Ótimo, já temos então uma definição de software, mas o que é então um produto de software?
Nesse artigo da Wikipédia, existe até uma comparação do software com a música, em que os instrumentos musicais estão para o hardware como a música produzida nesses instrumentos está para o software. Achei essa comparação interessante.
Você certamente já usou algum produto de software, afinal, a internet é feita de produtos de software. Google, Facebook e Twitter são bons exemplos que você certamente já utilizou, e talvez use diariamente. Quando você faz compras na Amazon ou no Submarino, também está usando um produto de software. O sistema de internet banking do seu banco também pode ser considerado um, assim como a Netflix, que você pode acessar do computador, do smartphone, do tablet ou mesmo direto de sua TV.
O iOS e o Android, sistemas operacionais de smartphones, são produtos de software. Existem também os produtos de software não online: os mais conhecidos, como o Office, Autocad, SAP e outros; e os menos conhecidos, aqueles softwares embarcados, que vêm dentro de hardwares que não são nem computadores, nem tablets, nem smartphones, mas sim dentro da impressora, da TV, de consoles de videogame, da urna eletrônica, de equipamentos de rede como roteadores, switches, hubs e firewalls etc.
PRODUTO DE SOFTWARE
Um produto de software é qualquer software que tenha usuários.
Então, todo software pode ser considerado um produto de software? Não, pois existem softwares que não têm usuários. São os softwares que fazem interface com outros softwares. Alguns exemplos são:
Contudo, mesmo esse tipo de software se beneficiaria dos conceitos e das práticas da gestão de produtos de software que abordarei neste livro.
Podem-se classificar os produtos de software de diferentes formas, dependendo de como os enxergamos. Podemos olhar, como descrito anteriormente, para a forma como o produto é entregue aos usuários (como online, não online e embarcado), ou de acordo com o que ele faz: e-mail, comércio eletrônico, pagamento, e-mail marketing, gestão de conteúdo, educação, comunicação, colaboração, relatório, entretenimento, sistema operacional, ERP, CRM etc.

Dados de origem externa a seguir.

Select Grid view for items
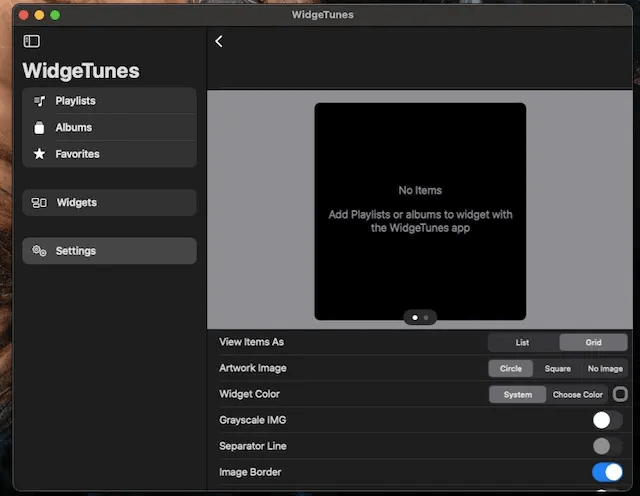The height and width of the screenshot is (496, 640). (594, 342)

Outra forma – que é a que prefiro, pois coloca o usuário no centro – é olhar e classificar produtos entendendo para quem o produto resolve o problema. Deste ponto de vista, podemos ter três tipos de produto de software:
Note que, na descrição de cada um desses tipos, tive a preocupação de deixar claro quem paga a conta. Isso é muito importante, pois todo produto de software tem custos. Por mais acessíveis que sejam esses custos, eles existem; logo, todo produto de software precisa gerar receita de alguma forma.
Mesmo eu preferindo a classificação dos produtos de software entendendo para quem o produto resolve o problema, as outras formas de se classificar também são válidas, e não são excludentes. Por exemplo, a Netflix é um produto de software para o usuário final, mas também é um produto de software online de entretenimento.
Essas categorizações têm um impacto direto no trabalho diário do gestor de produtos, ou seja, diferentes tipos de produtos requerem diferentes tipos de habilidades de gestão de produtos. Gerenciar um ERP é diferente de gerenciar um produto de marketing por e-mail. Gerenciar um produto online é diferente de gerenciar um produto de aplicativo móvel. Gerenciar um produto de consumo é diferente de gerenciar um produto para empresas.
Recentemente, percebi outra maneira de categorizar não apenas o produto de software, mas também a empresa proprietária do produto de software, e essa categorização tem um ENORME impacto não apenas na maneira como um gestor de produtos gerencia seu produto, mas também no papel do gestor de produto na organização que possui o produto.
Empresas digitais
Todos conhecemos empresas digitais. Google com seus principais produtos, Google Search e GMail. Amazon Web Services. Facebook. Instagram. WhatsApp. SAP. Salesforce. Zendesk. As empresas em que trabalhei (Locaweb e Conta Azul). Todas essas empresas vendem seus produtos de software para seus clientes. O produto é o núcleo da empresa. Se não houver produto de software, não há empresa. Você consegue imaginar o Google sem o software de pesquisa do Google? Ou o Instagram sem o aplicativo Instagram? Ou o Zendesk sem o software do Zendesk?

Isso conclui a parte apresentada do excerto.